But like every other system that handles transactions, people will look for ways to exploit it for personal gain. The power of greed can be shown through the efforts of those who intentionally manipulate these terminals, as some go to great lengths to trick people.
Have you ever heard of a skimmer? Skimmers are objects that are placed on top of POS terminal or ATM machine PIN pads. They are meant to look very similar to the original PIN pads, so as not to draw suspicion from any users.
As you can see from the above image, the card actually will slide through the skimmer and the user must push on the skimmer’s fake PIN pad in order to enter the PIN for their debit card or to confirm the transaction. The skimmer itself actually acts as a portable POS terminal as well, as it can “read” the card’s information when it is swiped and can keep track of the information entered into the fake PIN pad. Of course, that is a major security problem, as it allows some random person who put a skimmer on a terminal to have the PINS and the card information of every victim who unwittingly used the terminal with the skimmer on it. The wide use of skimmers were a factor in debit/credit card companies creating the EMV chip that has exploded in popularity over the past few years, as the chip is much more secure compared to the magnetic strip on the back of the card.
Skimmers are not the only thing that criminals use in order to steal information, however. As you may have guessed, the software that allows POS terminals to run are far from perfect. Major retailers, like Target, Home Depot, and Chipotle have had massive data breaches in the last few years due to security issues in their POS terminals. Tens of millions of people were affected. POS terminals are essentially personal computers that run one very simple software program. These terminals are connected to the server in a store as well, where a person’s card information is passed. If that data is not properly encrypted before being sent to the server or if it is intercepted before going through the encryption process, then it can easily be stolen. Someone could set up a physical connection between the POS terminal and the store server and “inject” code so that not only will the card information be sent to the store server, but also to the server of the perpetrator.

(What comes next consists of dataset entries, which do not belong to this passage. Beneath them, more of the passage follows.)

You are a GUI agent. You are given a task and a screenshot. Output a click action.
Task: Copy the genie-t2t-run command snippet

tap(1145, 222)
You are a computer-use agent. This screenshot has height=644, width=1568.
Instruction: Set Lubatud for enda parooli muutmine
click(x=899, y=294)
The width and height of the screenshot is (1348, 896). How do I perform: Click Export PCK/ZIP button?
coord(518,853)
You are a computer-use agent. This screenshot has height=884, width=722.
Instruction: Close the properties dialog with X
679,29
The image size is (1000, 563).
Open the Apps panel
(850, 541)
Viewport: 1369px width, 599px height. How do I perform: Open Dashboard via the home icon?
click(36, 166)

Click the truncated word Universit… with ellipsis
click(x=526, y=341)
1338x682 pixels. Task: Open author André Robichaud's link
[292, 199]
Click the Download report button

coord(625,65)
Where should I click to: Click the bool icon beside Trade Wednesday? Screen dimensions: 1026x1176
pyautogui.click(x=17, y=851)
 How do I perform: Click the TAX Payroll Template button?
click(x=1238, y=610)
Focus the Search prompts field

As stated before, POS terminals operate just like any other PC, therefore they are also vulnerable to any kinds of malware that could infect a normal computer. However, unlike a normal computer, POS terminal software is rarely updated and does not contain any anti-malware protection since only one simple program is being run on it. This means that if a POS system is ever connected to the Internet and malware is ever downloaded onto the POS terminal, it can run rampant. Malware was behind the attacks on Target and Home Depot a few years ago and is by far the most effective way for hackers to steal information from many people.
So, how can you protect yourself? Well, while some skimmers are very convincing, most are simply placed on top of the actual POS system. So, if you suspect that an ATM or POS terminal that you are about to use has a skimmer, then literally try to pull it off. It may literally come right off or it might become loose. Obviously, the other methods are a bit more difficult to protect yourself from, as they can be virtually impossible to discover beforehand. So, I suppose all you can do is pray that multinational corporations find the money to update their POS terminals so that they are no longer running on Windows XP and that they install an antivirus or two.